• **DATA FOR THIS TASK**:
* * *

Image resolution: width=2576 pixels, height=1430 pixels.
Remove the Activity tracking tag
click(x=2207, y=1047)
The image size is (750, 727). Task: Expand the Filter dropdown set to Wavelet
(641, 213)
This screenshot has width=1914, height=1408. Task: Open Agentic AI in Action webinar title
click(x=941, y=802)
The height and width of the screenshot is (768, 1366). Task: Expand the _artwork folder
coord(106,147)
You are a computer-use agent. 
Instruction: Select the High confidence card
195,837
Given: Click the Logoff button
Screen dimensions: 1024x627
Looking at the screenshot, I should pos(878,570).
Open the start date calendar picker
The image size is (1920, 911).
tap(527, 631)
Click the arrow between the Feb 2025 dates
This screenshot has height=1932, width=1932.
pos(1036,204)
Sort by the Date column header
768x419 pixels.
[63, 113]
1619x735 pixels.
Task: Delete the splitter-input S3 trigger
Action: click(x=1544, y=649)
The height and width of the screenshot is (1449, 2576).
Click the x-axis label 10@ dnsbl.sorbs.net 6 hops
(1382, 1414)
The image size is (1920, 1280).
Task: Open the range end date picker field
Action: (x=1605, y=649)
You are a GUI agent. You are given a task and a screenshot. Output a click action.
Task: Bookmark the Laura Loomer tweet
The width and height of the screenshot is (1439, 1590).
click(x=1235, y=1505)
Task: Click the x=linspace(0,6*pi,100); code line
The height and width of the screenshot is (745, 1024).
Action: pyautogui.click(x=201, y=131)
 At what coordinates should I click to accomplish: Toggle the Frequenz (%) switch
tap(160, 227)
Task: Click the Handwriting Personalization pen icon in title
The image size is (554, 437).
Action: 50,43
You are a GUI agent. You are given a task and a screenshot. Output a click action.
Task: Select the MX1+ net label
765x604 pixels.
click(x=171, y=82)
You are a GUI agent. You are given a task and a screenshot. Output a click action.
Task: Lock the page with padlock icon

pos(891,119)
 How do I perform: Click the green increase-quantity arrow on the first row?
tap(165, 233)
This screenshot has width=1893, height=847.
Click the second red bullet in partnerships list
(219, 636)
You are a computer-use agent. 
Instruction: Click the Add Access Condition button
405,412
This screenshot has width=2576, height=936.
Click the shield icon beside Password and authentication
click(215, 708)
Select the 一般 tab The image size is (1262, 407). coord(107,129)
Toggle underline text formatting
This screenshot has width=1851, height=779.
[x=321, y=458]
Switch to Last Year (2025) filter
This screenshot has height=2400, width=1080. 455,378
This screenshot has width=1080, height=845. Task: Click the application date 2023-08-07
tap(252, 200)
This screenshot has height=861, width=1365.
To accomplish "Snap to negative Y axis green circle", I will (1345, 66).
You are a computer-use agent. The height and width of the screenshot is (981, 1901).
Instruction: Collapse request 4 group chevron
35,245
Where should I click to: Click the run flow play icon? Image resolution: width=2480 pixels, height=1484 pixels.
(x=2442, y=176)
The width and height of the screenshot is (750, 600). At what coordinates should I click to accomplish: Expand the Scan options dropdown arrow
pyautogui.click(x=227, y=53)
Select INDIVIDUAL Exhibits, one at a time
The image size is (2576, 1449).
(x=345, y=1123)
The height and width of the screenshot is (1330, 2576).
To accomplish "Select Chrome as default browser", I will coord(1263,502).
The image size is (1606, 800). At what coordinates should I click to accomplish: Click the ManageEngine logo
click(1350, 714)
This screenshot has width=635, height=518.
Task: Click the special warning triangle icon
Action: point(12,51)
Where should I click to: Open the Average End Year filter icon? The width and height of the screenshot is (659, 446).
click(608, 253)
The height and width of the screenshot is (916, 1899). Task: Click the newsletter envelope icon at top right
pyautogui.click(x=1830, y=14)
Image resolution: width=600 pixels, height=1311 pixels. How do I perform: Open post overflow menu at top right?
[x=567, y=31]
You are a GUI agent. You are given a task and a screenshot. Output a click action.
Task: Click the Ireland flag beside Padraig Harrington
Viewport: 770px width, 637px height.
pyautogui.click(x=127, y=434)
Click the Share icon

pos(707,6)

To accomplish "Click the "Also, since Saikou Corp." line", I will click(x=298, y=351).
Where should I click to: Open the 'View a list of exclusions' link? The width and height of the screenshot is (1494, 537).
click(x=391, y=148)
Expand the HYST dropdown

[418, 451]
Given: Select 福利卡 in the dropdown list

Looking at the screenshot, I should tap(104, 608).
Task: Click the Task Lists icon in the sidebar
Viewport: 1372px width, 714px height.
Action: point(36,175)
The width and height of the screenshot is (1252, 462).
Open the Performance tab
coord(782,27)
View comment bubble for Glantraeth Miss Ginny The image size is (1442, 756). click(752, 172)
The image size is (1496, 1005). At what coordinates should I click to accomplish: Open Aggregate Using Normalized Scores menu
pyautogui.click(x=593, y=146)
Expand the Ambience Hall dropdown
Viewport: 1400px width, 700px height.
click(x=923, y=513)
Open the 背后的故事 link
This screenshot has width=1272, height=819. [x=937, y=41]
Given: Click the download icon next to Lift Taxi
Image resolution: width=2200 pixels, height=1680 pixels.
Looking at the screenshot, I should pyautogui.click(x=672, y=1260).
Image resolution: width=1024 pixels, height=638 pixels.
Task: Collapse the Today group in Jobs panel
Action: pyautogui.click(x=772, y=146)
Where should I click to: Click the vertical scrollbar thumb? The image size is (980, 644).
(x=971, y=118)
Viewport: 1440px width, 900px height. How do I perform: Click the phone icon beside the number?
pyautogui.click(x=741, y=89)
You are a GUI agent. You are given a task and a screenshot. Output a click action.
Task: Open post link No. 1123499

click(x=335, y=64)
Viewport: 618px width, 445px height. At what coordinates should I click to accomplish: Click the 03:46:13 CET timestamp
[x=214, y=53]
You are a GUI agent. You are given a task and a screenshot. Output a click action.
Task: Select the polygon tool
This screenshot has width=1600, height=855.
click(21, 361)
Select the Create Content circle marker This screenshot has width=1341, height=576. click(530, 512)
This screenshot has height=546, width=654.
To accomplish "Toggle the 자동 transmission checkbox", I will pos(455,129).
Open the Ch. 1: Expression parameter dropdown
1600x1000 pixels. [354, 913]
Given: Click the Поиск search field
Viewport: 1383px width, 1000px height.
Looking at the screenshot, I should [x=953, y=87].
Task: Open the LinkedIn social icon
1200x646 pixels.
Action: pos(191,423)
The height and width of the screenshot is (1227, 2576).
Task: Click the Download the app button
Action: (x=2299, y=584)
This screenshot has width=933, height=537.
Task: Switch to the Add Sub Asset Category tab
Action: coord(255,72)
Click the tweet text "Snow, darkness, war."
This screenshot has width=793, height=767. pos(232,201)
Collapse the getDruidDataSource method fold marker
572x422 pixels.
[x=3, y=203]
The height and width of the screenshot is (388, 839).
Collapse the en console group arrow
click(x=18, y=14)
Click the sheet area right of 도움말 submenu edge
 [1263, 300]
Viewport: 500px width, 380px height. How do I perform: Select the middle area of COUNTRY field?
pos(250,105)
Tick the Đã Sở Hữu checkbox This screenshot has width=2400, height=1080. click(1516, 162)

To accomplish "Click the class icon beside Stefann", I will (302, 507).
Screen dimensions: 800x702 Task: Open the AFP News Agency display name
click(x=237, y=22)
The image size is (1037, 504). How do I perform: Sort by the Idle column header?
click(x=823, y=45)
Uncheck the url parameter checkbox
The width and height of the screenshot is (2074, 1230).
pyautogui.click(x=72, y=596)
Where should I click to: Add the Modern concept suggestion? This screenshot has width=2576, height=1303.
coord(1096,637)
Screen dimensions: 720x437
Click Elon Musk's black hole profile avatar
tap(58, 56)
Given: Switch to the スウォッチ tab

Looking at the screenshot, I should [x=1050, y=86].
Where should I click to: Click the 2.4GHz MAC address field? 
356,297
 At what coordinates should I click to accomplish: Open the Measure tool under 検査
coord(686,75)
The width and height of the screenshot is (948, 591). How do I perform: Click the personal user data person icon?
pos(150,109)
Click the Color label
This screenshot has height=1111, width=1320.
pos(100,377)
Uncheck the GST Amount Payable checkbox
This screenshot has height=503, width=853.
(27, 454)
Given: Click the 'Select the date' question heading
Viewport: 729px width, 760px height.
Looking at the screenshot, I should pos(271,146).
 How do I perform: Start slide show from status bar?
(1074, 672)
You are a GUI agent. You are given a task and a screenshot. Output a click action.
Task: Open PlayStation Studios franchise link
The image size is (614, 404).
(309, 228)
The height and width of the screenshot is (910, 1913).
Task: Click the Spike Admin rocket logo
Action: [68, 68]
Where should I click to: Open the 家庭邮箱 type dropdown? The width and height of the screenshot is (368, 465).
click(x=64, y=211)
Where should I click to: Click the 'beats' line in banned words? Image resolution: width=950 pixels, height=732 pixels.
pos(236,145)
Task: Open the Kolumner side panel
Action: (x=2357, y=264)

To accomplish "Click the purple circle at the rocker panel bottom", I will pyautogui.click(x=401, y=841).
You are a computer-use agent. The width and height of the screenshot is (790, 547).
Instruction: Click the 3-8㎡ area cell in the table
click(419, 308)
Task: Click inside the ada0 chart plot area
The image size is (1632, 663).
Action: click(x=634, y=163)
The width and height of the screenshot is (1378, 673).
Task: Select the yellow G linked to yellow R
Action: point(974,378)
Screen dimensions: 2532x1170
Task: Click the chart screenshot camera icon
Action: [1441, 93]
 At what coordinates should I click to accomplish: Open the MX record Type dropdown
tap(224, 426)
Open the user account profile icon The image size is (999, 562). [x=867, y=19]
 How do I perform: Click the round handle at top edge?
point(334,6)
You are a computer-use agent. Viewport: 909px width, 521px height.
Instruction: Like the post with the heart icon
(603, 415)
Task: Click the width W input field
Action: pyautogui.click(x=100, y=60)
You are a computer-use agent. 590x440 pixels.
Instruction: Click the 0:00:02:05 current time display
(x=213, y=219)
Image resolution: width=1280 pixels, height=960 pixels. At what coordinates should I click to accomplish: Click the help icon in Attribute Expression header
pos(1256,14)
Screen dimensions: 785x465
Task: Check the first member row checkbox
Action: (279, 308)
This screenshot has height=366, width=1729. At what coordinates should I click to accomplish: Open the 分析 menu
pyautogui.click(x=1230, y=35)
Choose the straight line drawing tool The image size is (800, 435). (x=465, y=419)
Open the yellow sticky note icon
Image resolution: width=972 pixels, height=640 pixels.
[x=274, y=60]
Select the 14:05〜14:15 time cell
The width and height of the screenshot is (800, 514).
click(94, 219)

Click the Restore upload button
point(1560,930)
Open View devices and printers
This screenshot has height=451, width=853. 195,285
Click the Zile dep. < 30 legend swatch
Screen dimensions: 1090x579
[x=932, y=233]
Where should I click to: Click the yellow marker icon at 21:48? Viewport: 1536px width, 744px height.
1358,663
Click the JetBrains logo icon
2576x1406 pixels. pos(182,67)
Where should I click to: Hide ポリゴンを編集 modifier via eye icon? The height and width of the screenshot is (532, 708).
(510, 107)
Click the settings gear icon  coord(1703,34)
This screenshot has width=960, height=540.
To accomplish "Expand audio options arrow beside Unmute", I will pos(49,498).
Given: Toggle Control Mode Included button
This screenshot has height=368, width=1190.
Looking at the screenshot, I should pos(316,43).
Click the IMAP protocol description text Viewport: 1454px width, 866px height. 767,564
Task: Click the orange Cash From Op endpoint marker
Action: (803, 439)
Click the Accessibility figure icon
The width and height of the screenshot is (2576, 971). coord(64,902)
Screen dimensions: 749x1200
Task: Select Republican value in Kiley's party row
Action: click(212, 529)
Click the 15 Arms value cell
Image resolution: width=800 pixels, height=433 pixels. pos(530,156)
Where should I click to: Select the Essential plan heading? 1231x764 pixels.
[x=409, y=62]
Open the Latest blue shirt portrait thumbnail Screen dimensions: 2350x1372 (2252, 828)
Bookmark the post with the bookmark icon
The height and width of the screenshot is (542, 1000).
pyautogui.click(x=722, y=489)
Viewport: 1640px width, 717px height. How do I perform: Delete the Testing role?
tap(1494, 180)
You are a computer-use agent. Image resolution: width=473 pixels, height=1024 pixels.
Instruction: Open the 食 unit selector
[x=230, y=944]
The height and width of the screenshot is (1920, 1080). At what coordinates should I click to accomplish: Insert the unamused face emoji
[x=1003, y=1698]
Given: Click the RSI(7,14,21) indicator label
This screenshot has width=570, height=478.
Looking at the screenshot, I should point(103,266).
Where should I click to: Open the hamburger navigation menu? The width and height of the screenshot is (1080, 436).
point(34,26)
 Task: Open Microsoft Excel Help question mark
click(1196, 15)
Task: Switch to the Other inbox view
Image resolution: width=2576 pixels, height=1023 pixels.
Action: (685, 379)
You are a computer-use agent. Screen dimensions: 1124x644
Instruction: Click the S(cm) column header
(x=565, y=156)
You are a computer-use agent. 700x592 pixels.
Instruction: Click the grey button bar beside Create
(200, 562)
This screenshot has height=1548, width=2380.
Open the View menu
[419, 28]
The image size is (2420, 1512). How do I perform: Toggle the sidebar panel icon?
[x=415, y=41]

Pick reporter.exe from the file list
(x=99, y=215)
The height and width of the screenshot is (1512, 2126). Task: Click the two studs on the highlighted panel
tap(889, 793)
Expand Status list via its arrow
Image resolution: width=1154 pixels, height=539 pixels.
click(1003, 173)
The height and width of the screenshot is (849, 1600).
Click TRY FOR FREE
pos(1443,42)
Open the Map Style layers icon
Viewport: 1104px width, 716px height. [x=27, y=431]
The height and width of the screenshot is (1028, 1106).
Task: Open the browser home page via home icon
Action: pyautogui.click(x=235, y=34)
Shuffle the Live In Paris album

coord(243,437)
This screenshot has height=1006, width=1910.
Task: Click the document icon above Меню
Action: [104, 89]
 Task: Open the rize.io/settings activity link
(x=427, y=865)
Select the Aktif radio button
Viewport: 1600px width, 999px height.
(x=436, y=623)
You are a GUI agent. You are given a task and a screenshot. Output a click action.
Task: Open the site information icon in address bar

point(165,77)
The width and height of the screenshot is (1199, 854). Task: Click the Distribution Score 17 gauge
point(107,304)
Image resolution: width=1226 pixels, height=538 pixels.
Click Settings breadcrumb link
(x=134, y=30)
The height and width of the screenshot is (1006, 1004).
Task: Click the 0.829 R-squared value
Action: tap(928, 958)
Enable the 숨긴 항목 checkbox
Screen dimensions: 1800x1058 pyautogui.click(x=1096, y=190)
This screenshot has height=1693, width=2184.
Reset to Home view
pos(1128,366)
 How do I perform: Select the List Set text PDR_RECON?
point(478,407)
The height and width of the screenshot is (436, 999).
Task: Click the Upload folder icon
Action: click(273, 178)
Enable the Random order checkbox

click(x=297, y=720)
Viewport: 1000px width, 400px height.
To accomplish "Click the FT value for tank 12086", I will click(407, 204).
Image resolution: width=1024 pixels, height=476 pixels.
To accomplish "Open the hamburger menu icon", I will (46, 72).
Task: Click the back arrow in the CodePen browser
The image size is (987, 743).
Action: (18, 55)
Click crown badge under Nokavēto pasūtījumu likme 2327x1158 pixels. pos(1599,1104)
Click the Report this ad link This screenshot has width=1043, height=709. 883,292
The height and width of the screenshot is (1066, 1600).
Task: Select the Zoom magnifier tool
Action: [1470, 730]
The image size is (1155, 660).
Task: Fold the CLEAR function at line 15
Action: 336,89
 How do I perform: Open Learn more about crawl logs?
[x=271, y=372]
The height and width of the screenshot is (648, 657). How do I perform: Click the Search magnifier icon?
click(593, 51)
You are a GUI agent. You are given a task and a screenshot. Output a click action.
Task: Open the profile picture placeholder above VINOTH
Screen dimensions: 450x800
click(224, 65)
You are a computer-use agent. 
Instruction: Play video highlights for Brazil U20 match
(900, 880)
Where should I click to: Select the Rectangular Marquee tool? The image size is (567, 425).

* * *

• **GOAL**: Revise the rows from the beginning of the rows through the line containing "tap(527, 631)", both ends included, by replacing "Expand" with "Unfold" throughout and changing nothing else. Return only those rows.

• **OUTPUT FOR THIS TASK**:
Image resolution: width=2576 pixels, height=1430 pixels.
Remove the Activity tracking tag
click(x=2207, y=1047)
The image size is (750, 727). Task: Unfold the Filter dropdown set to Wavelet
(641, 213)
This screenshot has width=1914, height=1408. Task: Open Agentic AI in Action webinar title
click(x=941, y=802)
The height and width of the screenshot is (768, 1366). Task: Unfold the _artwork folder
coord(106,147)
You are a computer-use agent. 
Instruction: Select the High confidence card
195,837
Given: Click the Logoff button
Screen dimensions: 1024x627
Looking at the screenshot, I should pos(878,570).
Open the start date calendar picker
The image size is (1920, 911).
tap(527, 631)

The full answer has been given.